“Winning the ESC changed my life forever”

by Itamar Barak 246 views

In a press conference in Tel Aviv 2002 Latvian winner reveals what she has been going through since her victory and explains her love to Israel.

Ms Marija Naumova, her real name, described her post-ESC everyday life as hectic, exhusting, but exciting. “The morning after the contest was a bit difficult for me. I realised that my life would never be the same again”, she says. Since the ESC May, Ms Naumova has been touring Germany, Greece, Cyprus, Estonia, and Lithuania. From Israel Marie will leave for Byelorussia.

Ms Naumova, a law school graduate, had other plans for May 2002: “I was planning on travelling in Tibet. I didn't even think of participating in the Latvian pre-selection” she says, “When I won the preselection, I never expected to win the ESC as well. My biggest hope was to arrive within the top 10, ensuring Latvian participation in 2003 contest”.

When asked whether she is going to use the outfit used in Tallinn, she answers: “That outfit was made just for the ESC. Although it is a song contest, I don't regard it as just a 'song contest'. Had it been one, it would be broadcast on radio. Truth is that the ESC is a TV show. Viewers do not care just for lyrics, music seperately. When they see an entry with a good overall act, they like it. Denmark finishing last should be studied. Denmark had a great video and one of the best songs in the contest, but still ended last”.
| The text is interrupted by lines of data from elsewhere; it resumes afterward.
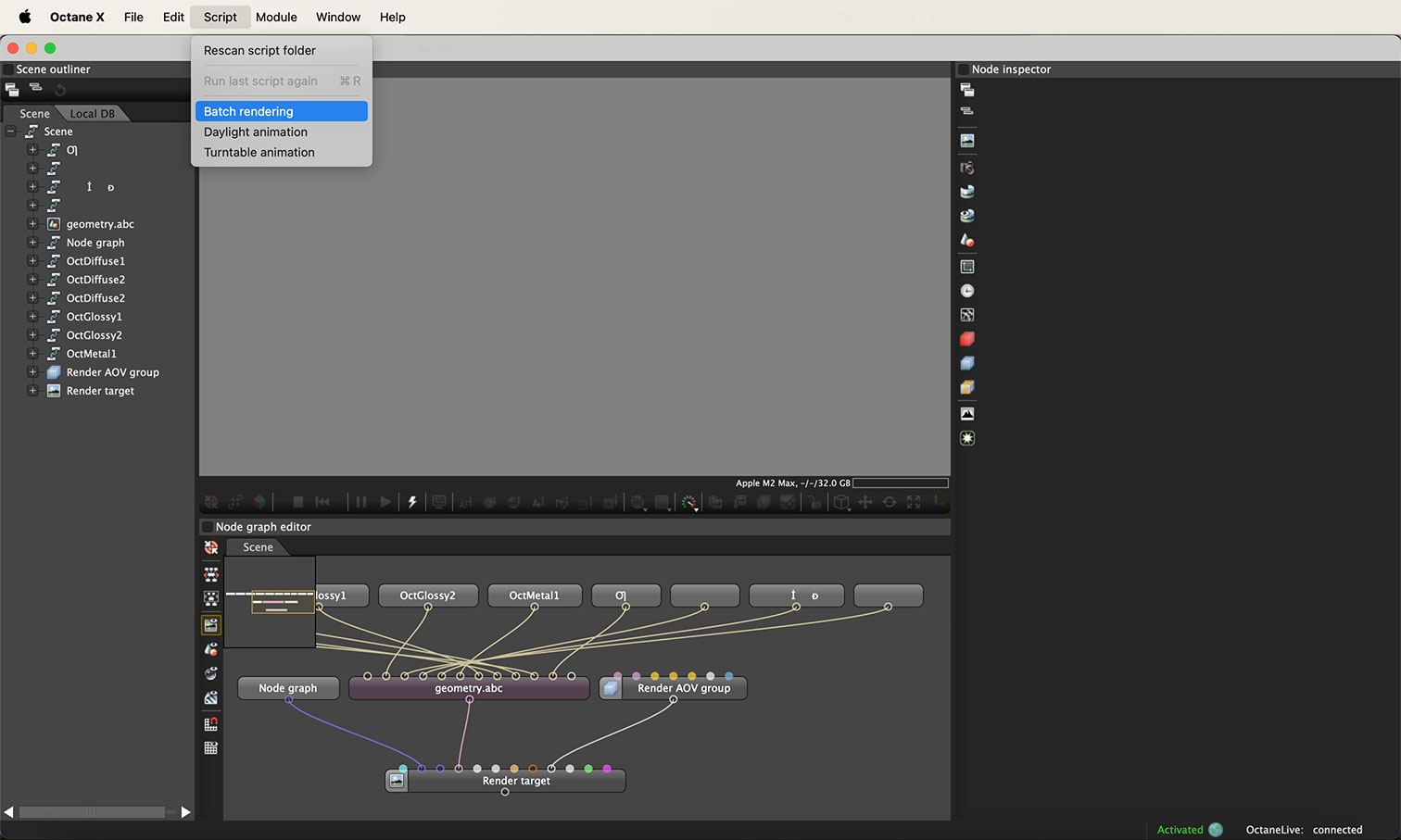Viewport: 1401px width, 840px height.
Task: Expand the Render AOV group item
Action: click(x=32, y=372)
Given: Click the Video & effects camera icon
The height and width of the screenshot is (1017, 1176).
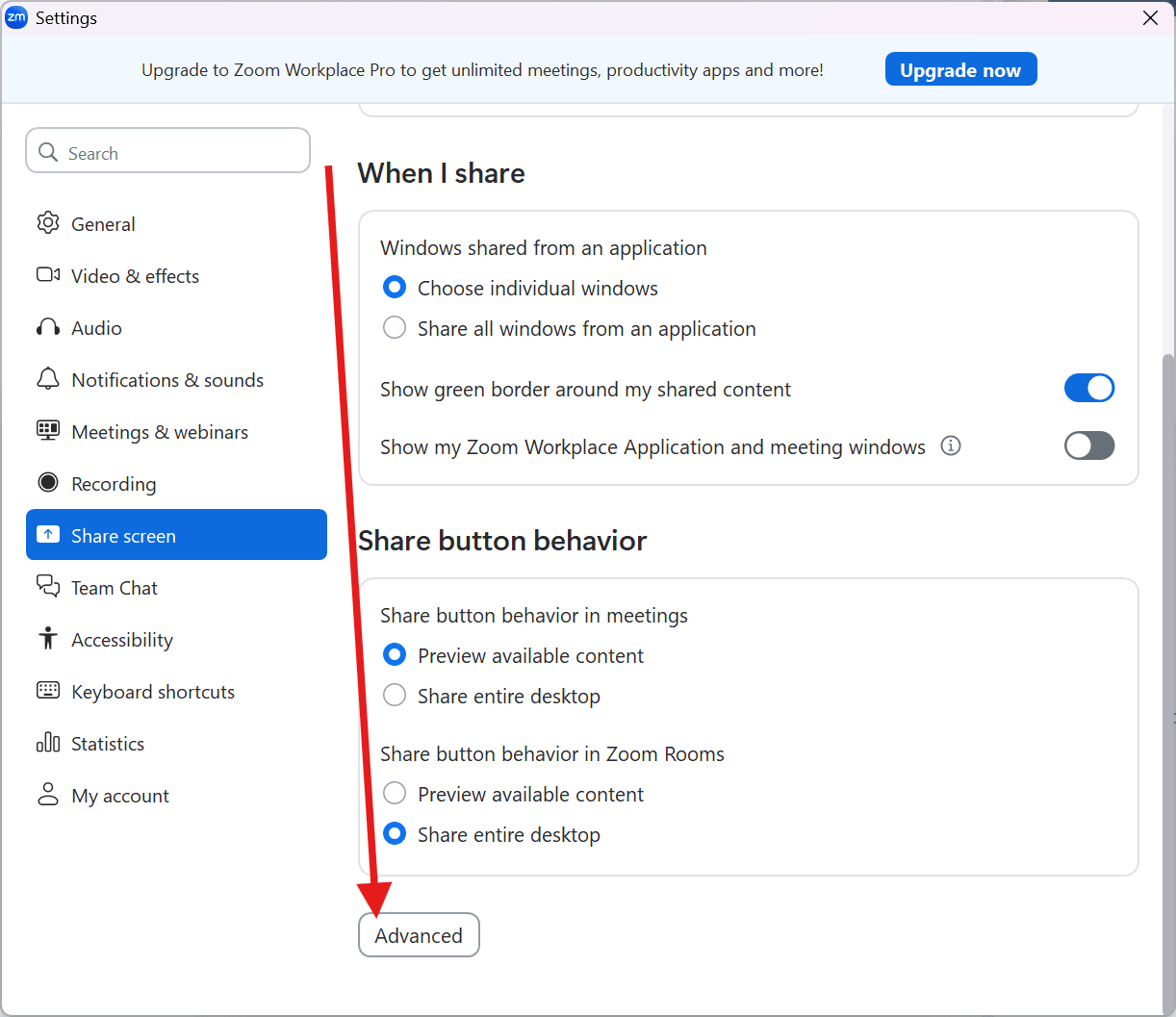Looking at the screenshot, I should tap(48, 275).
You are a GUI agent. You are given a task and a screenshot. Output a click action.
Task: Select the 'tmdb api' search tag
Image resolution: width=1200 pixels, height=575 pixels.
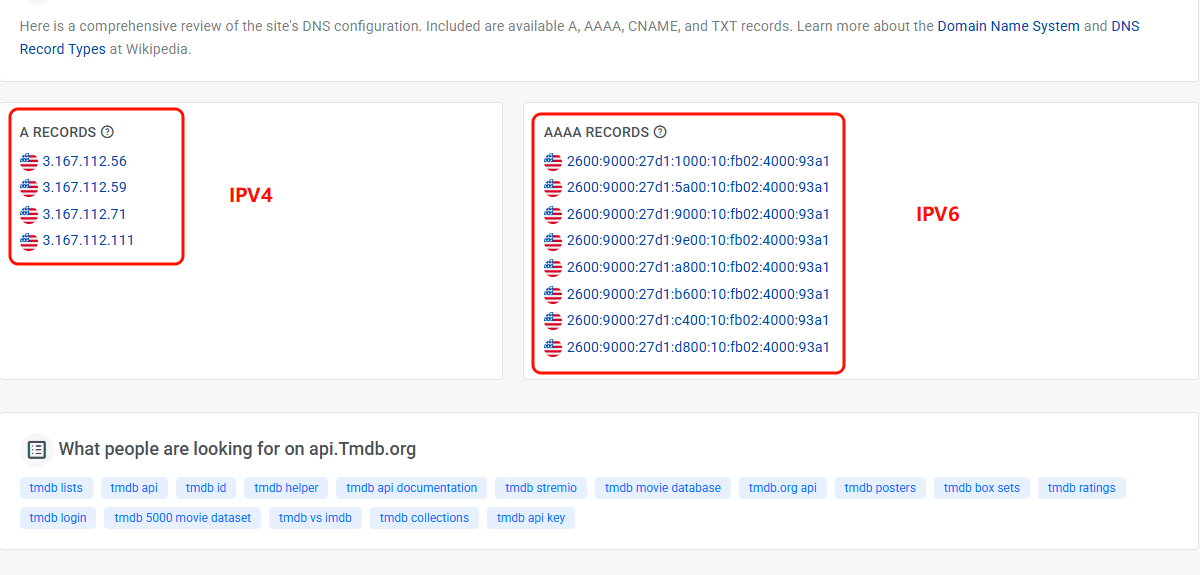134,488
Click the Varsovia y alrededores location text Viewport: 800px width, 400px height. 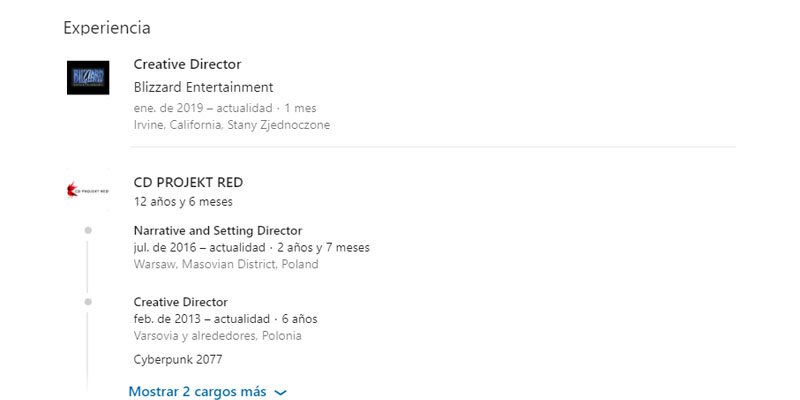coord(217,336)
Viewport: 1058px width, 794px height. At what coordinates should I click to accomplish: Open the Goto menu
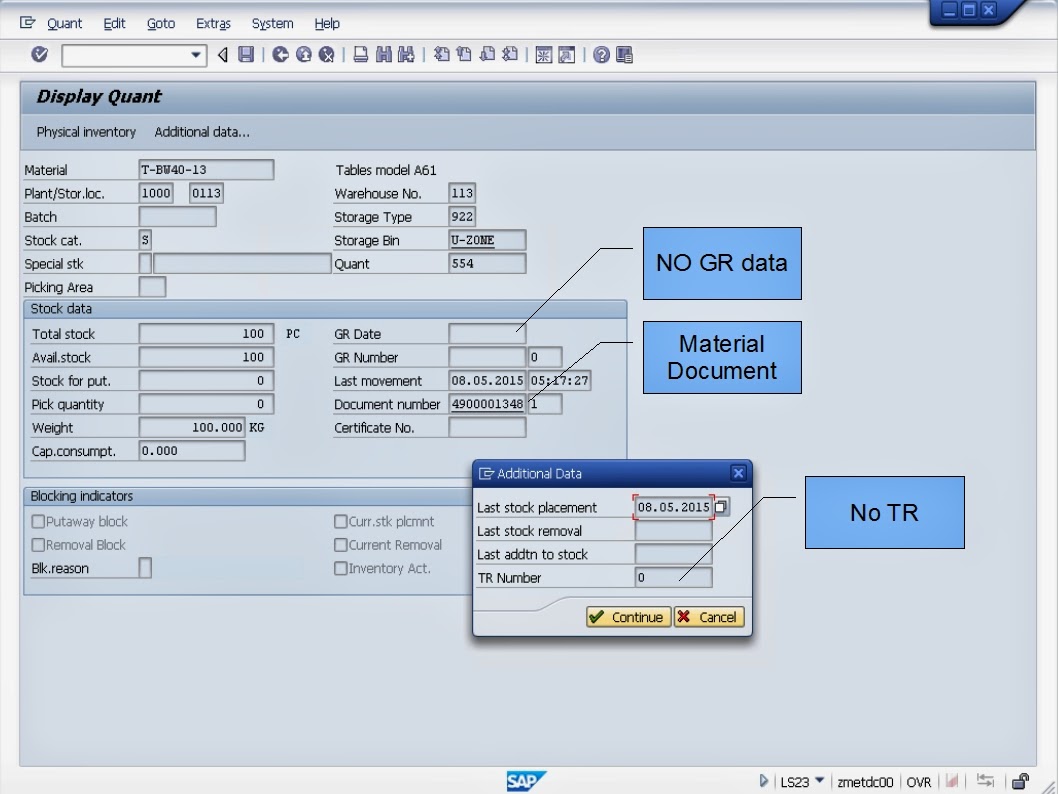160,23
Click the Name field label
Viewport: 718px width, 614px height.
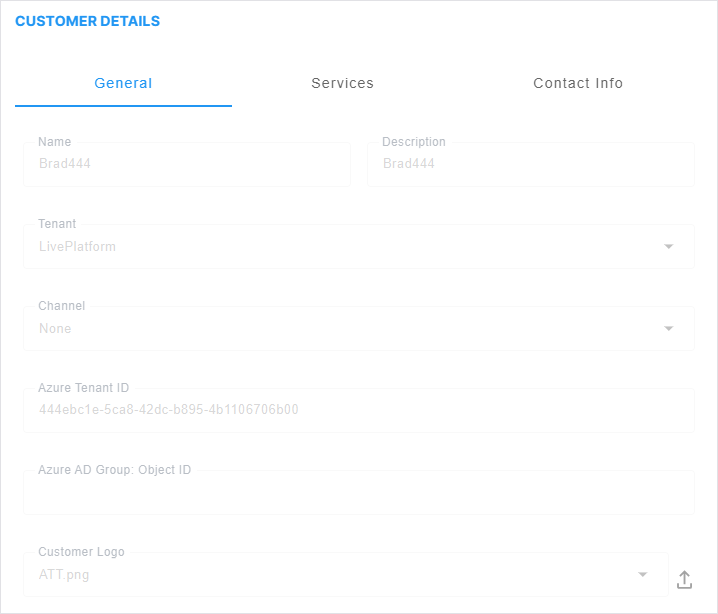(55, 142)
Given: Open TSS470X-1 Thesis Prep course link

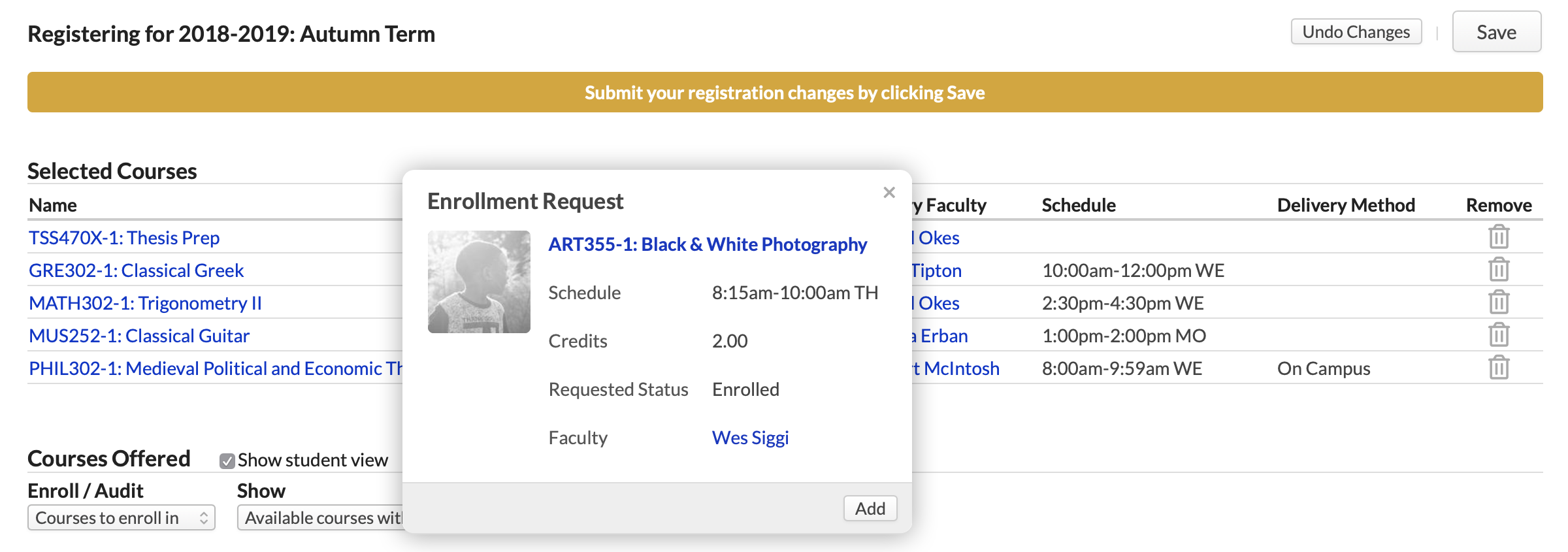Looking at the screenshot, I should pos(124,238).
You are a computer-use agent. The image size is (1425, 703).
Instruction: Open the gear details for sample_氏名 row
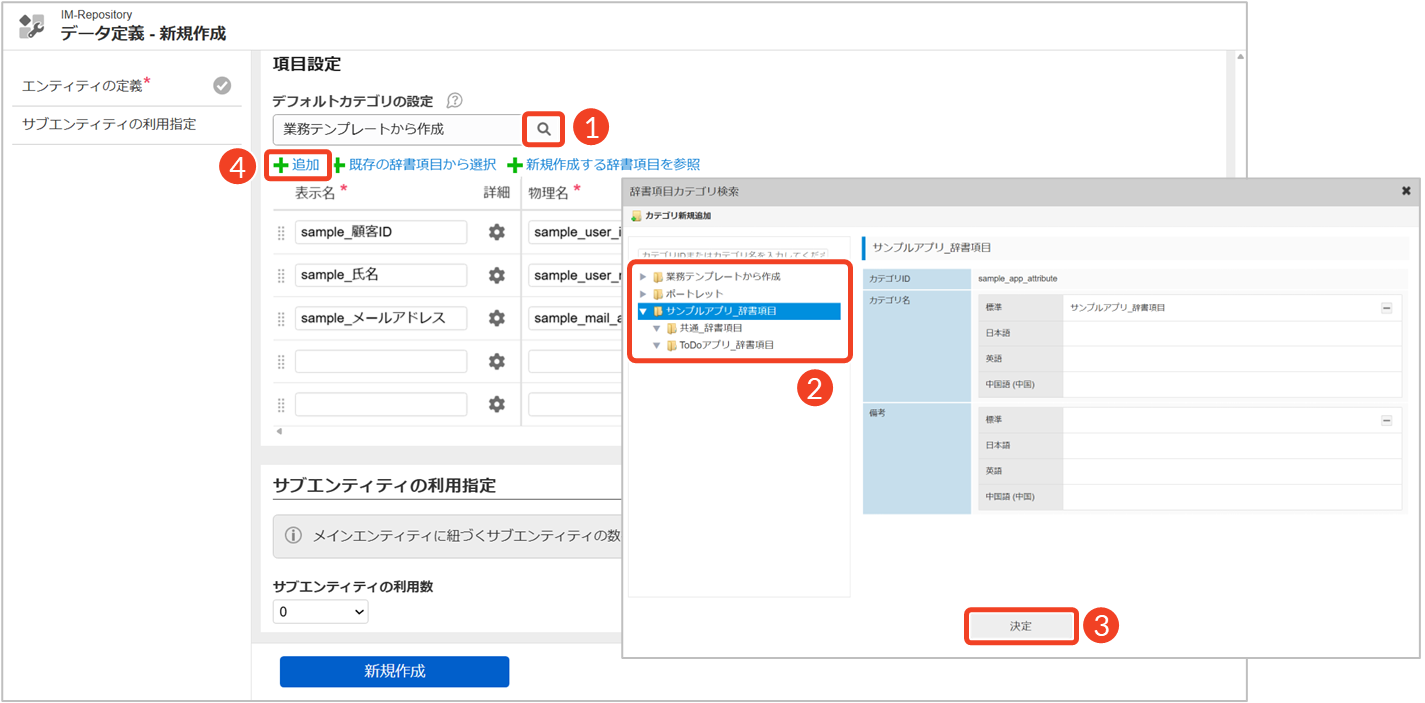coord(496,275)
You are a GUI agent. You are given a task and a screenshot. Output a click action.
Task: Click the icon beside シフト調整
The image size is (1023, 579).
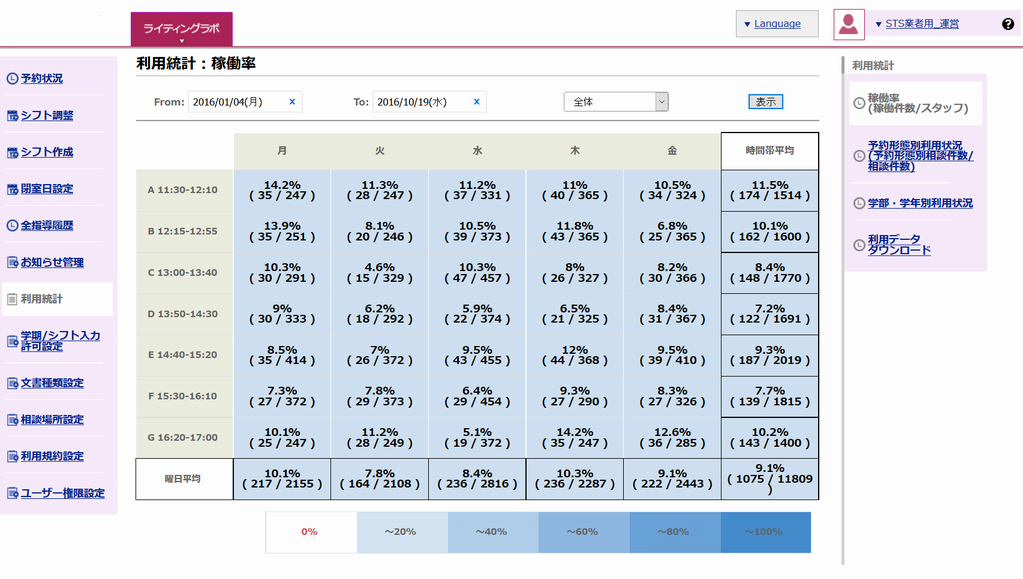coord(12,115)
Ms Naumova is to record her song “I Wanna” into different languages, e.a. Spanish, German and Finnish, although she says Finnish is going to be difficult for her…
The rumours of her bad English are totally false as she speaks English almost fluently.

When Ms Naumova arrived in Riga, her, “car was then escorted by two police vehicles to the town square, where a huge crowd were singing, crying and shouting with joy. Our president greeted us there, I shall never forget it. Afterwards I was taken to put flowers on a national monument in Riga” -this was obviously very emotional for her as she was in tears telling this.

In the organization of the 2003 contest in Riga, Ms Naumova states that, “when a country participates in the Eurovision Song Contest, it also has to bear in mind the possiblity that it would win it and host it. Eurovision is very important to small countries. It gives them the chance to be exposed to the world”.
The organization of the whole week in Tallinn and the ESC 2002 itself were incredible, Ms naumova says and hopes Latvia will be complimented likewise.

Marie also talked about her love for Israel ever since she visited it this April. “I never used to read the Bible before my first visit, but after being in Jerusalem and many other places here I got more interested.” Is Ms Naumova the slightest scared of coming to Israel? “I am a fatalist”, she says. “I believe that if something is to happen to me, it will happen no matter where I am. Apart from which 'the show must go on' – you can't be frightened to the extent that you change your life and your plans.”

Despite her long and intensive day in Israel, Marie N is also to meet with the 1998 winning composer, Mr Tzvika Pick, and later on take part a reception given to her by Tel Aviv's leading figure, Simon Shirazi, in his night club – a gay club.
“I'd be happy to be there. I don't have anything against gays, it's OK with me”, Ms Naumova underlines. She will be performing on the opening night of the Carmiel Folk Dance Festival tomorrow night and then leave for Byelorussia.